▸ **Short exercise**: Copy the following rows verbatim, starting at the line containing "Task: Select the M size row label" and ending at the line containing "Looking at the screenshot, I should click(388, 228).", inclusive of both.

▸ **Data to process**:
* Start *
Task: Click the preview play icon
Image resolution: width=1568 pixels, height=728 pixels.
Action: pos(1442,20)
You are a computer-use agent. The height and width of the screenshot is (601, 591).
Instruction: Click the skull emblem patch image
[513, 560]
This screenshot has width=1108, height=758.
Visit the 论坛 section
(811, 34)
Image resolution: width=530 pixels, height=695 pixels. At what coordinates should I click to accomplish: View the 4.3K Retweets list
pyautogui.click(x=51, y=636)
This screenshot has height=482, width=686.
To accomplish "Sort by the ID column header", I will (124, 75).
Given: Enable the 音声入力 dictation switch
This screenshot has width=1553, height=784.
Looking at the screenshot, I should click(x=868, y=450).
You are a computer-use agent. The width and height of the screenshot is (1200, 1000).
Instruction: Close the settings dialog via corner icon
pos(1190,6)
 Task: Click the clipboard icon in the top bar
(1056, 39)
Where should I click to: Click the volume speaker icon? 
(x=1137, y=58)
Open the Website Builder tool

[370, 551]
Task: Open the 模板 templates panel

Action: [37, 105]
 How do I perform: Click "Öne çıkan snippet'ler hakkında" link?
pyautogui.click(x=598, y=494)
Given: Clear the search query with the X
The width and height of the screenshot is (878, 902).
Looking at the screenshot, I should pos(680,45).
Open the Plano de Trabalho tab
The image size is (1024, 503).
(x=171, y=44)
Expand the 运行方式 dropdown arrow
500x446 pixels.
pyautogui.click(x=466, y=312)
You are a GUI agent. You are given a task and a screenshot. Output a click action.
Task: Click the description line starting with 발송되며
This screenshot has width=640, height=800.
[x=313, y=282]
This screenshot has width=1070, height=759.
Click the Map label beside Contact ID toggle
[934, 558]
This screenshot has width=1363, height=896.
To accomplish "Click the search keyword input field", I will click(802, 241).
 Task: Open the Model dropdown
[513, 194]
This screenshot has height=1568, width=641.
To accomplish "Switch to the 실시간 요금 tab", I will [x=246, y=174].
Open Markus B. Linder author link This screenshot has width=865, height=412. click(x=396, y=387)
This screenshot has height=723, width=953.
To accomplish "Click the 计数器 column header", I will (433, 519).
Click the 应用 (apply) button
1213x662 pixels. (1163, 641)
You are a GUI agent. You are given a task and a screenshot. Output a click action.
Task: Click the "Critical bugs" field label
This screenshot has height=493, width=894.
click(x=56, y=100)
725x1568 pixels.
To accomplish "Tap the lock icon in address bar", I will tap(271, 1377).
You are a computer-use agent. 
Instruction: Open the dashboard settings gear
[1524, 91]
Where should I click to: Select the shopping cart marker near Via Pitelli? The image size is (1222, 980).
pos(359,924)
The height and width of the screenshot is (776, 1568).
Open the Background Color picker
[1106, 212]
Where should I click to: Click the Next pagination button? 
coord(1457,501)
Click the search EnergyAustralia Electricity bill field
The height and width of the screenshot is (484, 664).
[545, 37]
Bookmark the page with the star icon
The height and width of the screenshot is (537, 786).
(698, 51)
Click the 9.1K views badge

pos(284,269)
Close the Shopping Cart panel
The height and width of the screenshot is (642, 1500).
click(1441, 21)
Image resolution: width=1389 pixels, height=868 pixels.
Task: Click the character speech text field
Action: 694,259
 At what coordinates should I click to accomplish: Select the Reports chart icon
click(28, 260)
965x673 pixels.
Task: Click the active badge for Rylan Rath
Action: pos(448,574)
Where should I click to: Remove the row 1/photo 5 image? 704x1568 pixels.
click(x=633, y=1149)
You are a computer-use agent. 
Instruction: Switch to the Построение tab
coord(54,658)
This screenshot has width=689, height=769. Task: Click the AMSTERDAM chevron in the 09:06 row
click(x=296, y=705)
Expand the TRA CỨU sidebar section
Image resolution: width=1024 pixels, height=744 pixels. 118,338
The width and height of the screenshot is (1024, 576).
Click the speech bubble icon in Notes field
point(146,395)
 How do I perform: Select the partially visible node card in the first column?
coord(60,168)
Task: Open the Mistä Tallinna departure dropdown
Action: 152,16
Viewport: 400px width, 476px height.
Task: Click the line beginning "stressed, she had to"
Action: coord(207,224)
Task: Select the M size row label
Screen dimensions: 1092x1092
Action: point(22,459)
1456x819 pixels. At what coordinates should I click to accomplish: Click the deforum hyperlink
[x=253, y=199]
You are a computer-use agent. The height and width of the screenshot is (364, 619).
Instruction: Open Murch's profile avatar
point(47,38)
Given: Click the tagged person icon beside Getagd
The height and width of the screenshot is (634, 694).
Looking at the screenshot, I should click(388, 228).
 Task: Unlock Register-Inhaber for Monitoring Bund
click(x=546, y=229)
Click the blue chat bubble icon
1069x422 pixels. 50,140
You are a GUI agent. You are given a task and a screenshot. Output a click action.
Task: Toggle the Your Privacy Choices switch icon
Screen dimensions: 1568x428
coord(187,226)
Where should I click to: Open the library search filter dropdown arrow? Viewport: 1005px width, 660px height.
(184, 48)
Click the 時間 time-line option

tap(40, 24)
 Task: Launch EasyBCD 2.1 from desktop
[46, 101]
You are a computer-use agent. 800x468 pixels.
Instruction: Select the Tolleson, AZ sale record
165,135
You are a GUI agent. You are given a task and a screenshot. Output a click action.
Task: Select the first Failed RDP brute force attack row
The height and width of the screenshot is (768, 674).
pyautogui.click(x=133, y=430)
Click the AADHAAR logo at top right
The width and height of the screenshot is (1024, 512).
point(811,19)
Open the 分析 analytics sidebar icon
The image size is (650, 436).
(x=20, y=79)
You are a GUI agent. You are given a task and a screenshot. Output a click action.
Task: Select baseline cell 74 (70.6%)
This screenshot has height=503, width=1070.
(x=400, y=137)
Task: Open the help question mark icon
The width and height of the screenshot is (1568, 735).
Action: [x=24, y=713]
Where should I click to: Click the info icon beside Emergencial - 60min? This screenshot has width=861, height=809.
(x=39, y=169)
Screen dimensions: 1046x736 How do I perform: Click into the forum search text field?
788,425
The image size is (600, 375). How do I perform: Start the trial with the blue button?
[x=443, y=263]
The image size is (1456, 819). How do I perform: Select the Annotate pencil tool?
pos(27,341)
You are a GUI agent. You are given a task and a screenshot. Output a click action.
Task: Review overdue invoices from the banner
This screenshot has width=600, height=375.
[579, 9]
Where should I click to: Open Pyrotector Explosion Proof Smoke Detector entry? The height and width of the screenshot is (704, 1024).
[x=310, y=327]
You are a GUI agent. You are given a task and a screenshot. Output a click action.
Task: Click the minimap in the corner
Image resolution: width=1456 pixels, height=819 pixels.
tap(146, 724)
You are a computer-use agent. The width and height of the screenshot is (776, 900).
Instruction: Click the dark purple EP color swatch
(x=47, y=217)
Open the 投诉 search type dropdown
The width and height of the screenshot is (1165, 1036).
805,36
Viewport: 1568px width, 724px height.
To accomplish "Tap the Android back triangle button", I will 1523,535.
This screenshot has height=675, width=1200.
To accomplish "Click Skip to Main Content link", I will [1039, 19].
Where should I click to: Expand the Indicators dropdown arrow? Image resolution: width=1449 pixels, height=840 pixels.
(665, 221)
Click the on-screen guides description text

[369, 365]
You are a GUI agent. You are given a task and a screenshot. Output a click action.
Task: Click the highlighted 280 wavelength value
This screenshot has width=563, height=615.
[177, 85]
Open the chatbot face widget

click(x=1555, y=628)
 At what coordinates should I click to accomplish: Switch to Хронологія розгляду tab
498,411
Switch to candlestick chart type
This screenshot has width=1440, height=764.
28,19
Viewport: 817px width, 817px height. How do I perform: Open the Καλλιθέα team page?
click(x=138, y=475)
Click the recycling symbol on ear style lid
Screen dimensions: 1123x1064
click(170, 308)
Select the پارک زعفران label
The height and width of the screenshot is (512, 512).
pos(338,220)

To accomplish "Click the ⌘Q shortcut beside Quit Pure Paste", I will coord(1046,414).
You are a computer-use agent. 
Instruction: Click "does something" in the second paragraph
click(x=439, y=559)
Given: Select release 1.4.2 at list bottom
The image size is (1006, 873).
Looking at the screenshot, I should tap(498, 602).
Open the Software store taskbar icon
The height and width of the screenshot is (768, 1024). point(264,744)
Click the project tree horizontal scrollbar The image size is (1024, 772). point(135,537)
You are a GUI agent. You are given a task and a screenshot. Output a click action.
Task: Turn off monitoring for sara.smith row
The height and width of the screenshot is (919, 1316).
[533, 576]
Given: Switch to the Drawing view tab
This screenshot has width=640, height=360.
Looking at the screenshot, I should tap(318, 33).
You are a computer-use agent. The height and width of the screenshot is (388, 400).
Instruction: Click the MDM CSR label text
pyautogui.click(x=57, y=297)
* End *
▸ **Solution for this problem**:
Task: Select the M size row label
Screen dimensions: 1092x1092
Action: point(22,459)
1456x819 pixels. At what coordinates should I click to accomplish: Click the deforum hyperlink
[x=253, y=199]
You are a computer-use agent. The height and width of the screenshot is (364, 619).
Instruction: Open Murch's profile avatar
point(47,38)
Given: Click the tagged person icon beside Getagd
The height and width of the screenshot is (634, 694).
Looking at the screenshot, I should click(388, 228).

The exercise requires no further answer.